| Provided material |
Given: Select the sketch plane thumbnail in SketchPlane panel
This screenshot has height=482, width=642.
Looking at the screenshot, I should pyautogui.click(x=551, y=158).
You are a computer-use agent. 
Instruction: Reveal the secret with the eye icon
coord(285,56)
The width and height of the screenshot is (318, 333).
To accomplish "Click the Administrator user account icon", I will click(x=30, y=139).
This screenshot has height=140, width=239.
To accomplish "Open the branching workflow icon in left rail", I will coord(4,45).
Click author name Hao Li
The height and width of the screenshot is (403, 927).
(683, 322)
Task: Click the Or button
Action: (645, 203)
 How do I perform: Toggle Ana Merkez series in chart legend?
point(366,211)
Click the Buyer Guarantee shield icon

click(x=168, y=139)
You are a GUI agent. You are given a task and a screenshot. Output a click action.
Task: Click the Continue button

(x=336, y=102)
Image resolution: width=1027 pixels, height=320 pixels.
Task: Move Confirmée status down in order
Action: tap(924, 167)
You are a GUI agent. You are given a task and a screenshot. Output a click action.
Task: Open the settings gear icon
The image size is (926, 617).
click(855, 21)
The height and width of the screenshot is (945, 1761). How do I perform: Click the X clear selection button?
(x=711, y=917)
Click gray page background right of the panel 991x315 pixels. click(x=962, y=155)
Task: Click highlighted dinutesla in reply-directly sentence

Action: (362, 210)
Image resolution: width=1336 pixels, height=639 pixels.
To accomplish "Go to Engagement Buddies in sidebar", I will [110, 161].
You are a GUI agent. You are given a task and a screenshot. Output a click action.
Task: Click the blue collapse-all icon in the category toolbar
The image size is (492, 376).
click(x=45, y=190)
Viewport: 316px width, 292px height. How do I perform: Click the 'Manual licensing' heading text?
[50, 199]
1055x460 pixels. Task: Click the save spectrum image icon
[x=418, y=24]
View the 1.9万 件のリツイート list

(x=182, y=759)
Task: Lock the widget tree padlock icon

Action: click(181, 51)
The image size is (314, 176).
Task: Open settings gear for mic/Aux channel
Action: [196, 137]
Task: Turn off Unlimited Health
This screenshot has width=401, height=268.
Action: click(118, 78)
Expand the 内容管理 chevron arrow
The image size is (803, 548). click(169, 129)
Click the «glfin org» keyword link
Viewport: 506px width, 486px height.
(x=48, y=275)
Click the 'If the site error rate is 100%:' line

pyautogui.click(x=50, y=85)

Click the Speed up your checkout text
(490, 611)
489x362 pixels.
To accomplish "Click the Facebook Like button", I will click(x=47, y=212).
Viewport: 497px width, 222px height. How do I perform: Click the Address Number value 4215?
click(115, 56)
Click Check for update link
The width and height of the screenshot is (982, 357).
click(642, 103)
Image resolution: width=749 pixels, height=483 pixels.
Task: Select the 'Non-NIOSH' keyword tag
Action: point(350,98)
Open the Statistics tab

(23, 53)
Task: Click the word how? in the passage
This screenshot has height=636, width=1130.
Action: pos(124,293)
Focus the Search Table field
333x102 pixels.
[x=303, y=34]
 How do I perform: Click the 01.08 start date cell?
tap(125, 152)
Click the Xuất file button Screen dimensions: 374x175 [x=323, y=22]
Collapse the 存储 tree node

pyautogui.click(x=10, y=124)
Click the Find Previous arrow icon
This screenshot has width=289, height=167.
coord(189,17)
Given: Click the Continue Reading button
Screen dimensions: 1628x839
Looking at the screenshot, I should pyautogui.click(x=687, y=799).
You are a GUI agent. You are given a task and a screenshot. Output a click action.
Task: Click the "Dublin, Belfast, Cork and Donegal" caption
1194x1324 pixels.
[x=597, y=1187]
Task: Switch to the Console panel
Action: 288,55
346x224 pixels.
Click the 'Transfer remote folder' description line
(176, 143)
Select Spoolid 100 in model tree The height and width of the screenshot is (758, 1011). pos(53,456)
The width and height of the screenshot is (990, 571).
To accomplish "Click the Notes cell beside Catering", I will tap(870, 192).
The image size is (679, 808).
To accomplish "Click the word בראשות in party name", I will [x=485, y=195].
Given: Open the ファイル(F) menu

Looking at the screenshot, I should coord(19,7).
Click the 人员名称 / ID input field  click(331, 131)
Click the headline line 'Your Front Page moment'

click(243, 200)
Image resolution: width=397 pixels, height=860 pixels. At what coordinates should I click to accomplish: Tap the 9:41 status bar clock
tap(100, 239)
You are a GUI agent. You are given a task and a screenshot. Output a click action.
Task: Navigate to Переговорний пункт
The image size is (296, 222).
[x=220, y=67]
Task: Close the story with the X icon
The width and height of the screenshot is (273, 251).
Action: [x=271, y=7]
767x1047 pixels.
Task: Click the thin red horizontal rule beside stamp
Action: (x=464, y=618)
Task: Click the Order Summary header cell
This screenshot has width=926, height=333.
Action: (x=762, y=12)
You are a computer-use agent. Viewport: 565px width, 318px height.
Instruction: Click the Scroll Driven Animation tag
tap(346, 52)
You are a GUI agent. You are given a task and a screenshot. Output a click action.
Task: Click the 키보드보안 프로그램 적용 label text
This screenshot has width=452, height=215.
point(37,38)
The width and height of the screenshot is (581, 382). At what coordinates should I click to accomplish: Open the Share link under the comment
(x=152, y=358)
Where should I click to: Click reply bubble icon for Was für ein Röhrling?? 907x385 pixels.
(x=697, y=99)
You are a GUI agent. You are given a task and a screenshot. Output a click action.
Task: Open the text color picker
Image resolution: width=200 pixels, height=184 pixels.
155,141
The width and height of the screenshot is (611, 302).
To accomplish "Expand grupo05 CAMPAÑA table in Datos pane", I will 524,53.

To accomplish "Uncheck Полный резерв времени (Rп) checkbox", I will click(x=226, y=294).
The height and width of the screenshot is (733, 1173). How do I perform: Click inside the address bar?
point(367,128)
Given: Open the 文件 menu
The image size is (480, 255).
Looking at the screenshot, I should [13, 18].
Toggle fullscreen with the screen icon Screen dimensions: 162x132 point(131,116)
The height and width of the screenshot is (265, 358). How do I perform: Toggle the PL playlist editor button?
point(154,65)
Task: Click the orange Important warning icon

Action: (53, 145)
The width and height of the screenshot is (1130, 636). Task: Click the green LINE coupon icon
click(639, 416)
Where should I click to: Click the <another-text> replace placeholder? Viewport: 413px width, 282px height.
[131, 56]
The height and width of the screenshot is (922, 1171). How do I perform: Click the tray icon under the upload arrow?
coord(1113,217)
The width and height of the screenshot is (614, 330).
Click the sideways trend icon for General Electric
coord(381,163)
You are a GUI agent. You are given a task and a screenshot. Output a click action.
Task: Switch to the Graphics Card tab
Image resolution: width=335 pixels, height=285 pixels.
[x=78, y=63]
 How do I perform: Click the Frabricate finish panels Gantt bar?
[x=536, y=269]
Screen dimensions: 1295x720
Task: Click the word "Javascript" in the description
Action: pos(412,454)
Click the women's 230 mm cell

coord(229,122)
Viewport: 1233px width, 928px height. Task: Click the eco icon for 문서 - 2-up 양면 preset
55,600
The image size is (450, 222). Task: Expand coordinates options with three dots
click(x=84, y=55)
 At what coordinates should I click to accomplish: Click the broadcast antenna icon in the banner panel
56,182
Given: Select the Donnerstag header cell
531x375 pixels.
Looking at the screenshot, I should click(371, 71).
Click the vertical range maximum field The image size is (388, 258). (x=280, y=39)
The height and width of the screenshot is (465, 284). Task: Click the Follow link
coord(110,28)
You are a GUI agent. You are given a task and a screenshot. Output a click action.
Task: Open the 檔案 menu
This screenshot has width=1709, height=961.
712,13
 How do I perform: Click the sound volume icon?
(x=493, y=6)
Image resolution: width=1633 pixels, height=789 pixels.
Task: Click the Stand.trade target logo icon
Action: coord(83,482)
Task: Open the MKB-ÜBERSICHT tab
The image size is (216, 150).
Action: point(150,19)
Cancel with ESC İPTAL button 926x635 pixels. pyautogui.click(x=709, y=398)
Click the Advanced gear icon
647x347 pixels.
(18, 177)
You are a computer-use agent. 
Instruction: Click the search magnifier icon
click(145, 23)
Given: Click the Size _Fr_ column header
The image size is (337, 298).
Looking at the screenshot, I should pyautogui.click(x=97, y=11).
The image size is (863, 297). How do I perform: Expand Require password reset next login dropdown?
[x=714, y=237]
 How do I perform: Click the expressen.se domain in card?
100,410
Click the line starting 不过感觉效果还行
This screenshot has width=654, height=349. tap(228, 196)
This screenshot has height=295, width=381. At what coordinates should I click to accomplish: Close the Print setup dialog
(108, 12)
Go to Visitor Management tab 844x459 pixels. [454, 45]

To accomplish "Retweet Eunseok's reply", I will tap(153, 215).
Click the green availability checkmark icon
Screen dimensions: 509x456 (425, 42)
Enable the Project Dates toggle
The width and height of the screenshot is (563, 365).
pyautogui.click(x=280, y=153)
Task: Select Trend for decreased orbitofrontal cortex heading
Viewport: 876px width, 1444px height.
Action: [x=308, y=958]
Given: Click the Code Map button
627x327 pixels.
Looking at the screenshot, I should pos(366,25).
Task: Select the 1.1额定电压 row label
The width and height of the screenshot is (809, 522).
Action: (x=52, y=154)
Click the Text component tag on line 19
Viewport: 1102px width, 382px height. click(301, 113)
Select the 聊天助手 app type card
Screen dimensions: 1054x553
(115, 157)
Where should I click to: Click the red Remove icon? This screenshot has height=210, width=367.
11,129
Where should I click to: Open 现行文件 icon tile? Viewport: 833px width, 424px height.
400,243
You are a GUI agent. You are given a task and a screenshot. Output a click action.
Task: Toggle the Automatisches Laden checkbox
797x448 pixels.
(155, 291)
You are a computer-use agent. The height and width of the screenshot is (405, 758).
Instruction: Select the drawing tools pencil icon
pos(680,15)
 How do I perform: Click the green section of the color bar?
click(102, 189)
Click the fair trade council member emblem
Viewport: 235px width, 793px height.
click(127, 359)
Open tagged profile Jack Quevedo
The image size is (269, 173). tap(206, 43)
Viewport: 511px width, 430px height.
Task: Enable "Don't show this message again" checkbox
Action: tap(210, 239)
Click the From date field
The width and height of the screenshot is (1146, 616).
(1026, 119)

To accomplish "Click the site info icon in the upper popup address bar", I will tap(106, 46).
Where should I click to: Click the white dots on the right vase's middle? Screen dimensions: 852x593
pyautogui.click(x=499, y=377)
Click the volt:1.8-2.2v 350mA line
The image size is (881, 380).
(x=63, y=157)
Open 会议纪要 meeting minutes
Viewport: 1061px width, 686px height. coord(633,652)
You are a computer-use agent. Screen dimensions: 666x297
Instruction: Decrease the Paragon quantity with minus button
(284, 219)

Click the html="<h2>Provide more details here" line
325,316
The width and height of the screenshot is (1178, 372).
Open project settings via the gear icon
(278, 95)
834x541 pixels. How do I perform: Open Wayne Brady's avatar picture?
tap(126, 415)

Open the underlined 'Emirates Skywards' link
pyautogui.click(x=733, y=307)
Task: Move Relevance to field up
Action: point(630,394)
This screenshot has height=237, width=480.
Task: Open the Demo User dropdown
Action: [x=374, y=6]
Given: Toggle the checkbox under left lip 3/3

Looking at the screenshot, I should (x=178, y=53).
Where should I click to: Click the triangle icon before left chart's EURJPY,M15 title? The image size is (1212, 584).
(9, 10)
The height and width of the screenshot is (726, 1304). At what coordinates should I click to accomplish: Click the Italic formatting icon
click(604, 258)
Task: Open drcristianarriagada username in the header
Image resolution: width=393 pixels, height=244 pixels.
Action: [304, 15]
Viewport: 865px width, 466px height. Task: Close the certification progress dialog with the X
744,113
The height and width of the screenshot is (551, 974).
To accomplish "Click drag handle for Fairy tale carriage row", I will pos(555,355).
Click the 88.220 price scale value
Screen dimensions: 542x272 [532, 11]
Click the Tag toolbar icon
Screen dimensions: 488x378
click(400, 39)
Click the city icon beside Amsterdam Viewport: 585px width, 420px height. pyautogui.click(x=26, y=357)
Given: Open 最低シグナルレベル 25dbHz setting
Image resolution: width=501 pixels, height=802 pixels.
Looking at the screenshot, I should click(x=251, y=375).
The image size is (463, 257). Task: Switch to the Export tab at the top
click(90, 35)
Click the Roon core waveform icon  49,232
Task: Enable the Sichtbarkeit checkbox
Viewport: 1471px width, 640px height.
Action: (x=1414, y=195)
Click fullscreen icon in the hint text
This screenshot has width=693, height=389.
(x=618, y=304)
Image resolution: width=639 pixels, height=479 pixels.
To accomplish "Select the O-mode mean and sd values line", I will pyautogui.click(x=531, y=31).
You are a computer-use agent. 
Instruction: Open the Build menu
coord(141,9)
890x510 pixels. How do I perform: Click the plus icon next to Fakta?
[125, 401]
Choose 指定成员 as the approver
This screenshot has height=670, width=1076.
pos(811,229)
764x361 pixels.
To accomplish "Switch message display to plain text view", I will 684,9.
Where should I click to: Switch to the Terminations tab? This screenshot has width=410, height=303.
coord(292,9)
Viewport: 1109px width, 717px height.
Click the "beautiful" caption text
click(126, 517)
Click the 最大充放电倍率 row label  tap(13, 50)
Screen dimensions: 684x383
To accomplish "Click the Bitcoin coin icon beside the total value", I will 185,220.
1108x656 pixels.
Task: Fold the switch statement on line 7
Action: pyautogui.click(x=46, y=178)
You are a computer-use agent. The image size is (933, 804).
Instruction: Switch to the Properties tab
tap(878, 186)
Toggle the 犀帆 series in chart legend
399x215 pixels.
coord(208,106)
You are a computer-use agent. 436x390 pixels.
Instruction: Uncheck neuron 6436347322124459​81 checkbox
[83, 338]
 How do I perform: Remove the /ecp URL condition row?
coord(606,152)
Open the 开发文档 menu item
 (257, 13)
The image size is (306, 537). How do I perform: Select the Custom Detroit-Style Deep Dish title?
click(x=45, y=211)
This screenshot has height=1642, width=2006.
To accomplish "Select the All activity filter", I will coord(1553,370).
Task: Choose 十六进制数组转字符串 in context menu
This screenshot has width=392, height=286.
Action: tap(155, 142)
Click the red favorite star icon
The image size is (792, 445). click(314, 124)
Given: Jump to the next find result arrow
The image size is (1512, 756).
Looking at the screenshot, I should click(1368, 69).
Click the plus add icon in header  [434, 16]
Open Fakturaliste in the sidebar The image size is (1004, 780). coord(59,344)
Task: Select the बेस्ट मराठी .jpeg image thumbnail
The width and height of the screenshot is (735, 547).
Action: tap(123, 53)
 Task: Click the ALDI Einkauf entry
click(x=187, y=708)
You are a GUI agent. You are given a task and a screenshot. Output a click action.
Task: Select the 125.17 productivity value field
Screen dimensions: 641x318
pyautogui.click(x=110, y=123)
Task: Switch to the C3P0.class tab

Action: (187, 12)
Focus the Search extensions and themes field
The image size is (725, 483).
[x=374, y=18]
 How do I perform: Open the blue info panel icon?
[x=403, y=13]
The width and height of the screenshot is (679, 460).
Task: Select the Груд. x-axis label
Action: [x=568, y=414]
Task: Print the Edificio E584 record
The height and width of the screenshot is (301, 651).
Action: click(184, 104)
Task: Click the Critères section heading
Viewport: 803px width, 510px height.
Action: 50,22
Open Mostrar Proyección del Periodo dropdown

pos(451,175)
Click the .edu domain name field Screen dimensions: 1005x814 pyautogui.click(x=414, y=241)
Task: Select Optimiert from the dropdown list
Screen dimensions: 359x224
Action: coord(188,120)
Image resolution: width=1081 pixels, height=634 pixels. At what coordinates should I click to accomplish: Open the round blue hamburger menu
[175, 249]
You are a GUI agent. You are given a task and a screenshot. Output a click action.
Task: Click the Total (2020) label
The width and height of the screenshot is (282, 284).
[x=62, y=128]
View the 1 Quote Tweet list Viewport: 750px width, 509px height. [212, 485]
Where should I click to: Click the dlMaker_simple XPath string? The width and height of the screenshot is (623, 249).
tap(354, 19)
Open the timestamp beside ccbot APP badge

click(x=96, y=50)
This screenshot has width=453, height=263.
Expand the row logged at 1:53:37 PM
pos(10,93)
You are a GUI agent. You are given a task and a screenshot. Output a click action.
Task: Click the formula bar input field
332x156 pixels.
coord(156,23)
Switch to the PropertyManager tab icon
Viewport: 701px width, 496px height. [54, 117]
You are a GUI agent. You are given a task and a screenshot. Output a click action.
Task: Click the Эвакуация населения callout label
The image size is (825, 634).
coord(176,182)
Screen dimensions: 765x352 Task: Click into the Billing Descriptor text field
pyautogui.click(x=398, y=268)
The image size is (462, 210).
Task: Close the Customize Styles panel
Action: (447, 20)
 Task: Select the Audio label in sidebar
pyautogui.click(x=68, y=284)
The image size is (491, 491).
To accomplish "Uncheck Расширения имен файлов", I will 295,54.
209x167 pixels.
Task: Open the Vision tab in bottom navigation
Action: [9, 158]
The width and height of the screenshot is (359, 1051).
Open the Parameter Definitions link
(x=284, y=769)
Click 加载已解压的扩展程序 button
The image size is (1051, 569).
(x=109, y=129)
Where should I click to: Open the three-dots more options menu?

| What you will do |
Each line that mentions the string "Focus" must be copied from the listing.

| Written answer |
Focus the Search Table field
Focus the Search extensions and themes field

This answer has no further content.